=== YOUR INSTRUCTIONS ===
Turn the lines of the entries below into a numbered list, skipping any blank lines. Leave the pictures out of your answer.

Entries for locating text and elements

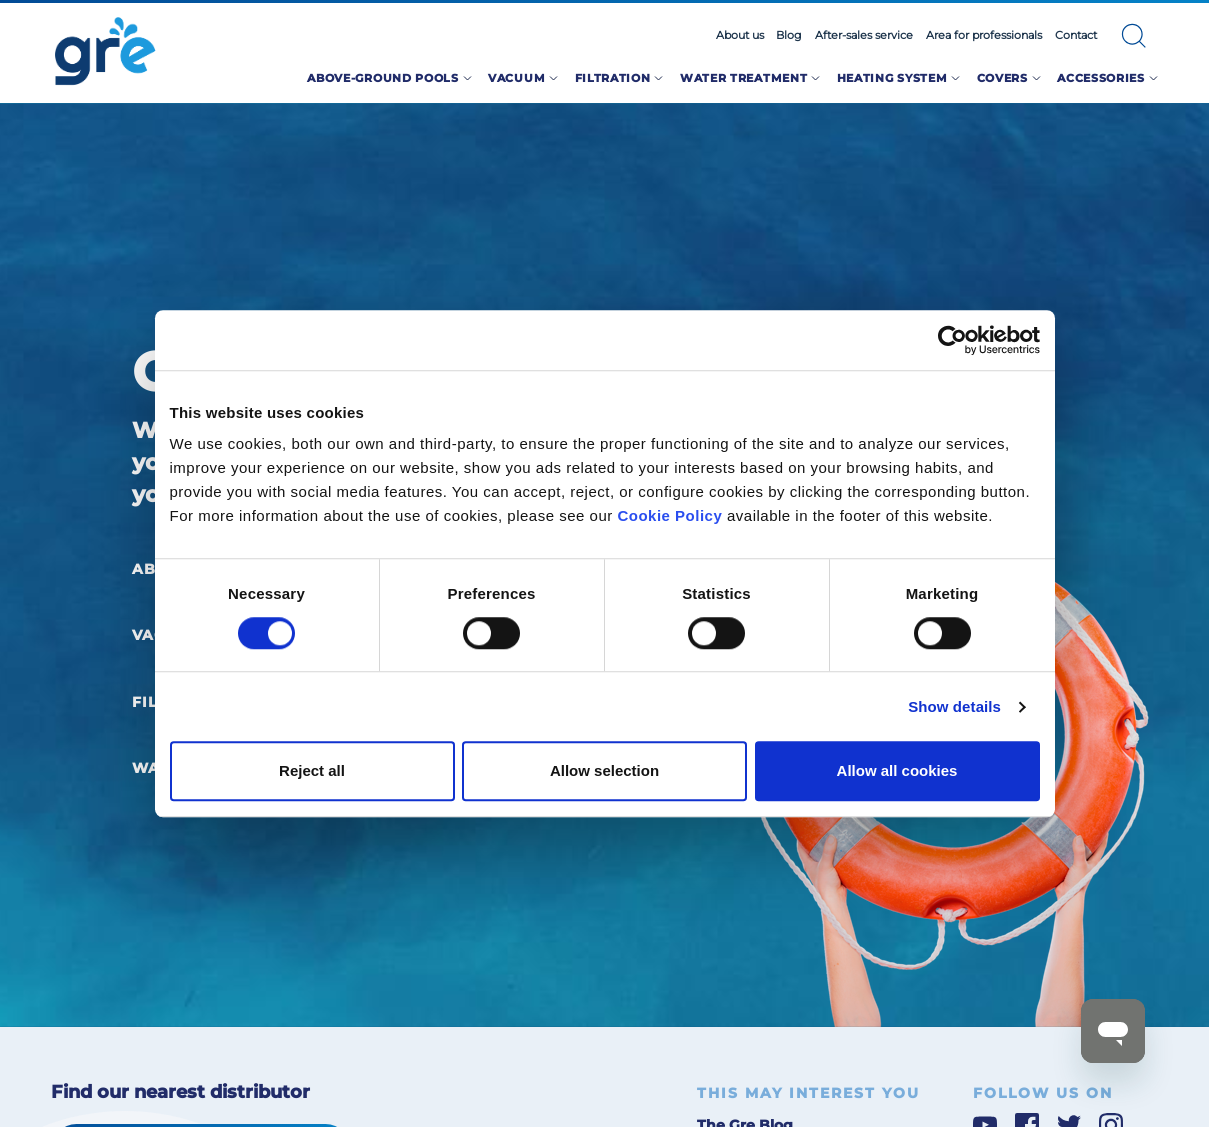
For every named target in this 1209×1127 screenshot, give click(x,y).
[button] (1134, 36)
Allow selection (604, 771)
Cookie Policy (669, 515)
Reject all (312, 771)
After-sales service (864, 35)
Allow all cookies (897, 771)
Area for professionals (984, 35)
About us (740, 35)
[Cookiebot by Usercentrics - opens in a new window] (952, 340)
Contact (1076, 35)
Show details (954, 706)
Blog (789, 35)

=== SOLVED EXERCISE ===
1. For every named target in this 1209×1127 screenshot, give click(x,y).
2. [button] (1134, 36)
3. Allow selection (604, 771)
4. Cookie Policy (669, 515)
5. Reject all (312, 771)
6. After-sales service (864, 35)
7. Allow all cookies (897, 771)
8. Area for professionals (984, 35)
9. About us (740, 35)
10. [Cookiebot by Usercentrics - opens in a new window] (952, 340)
11. Contact (1076, 35)
12. Show details (954, 706)
13. Blog (789, 35)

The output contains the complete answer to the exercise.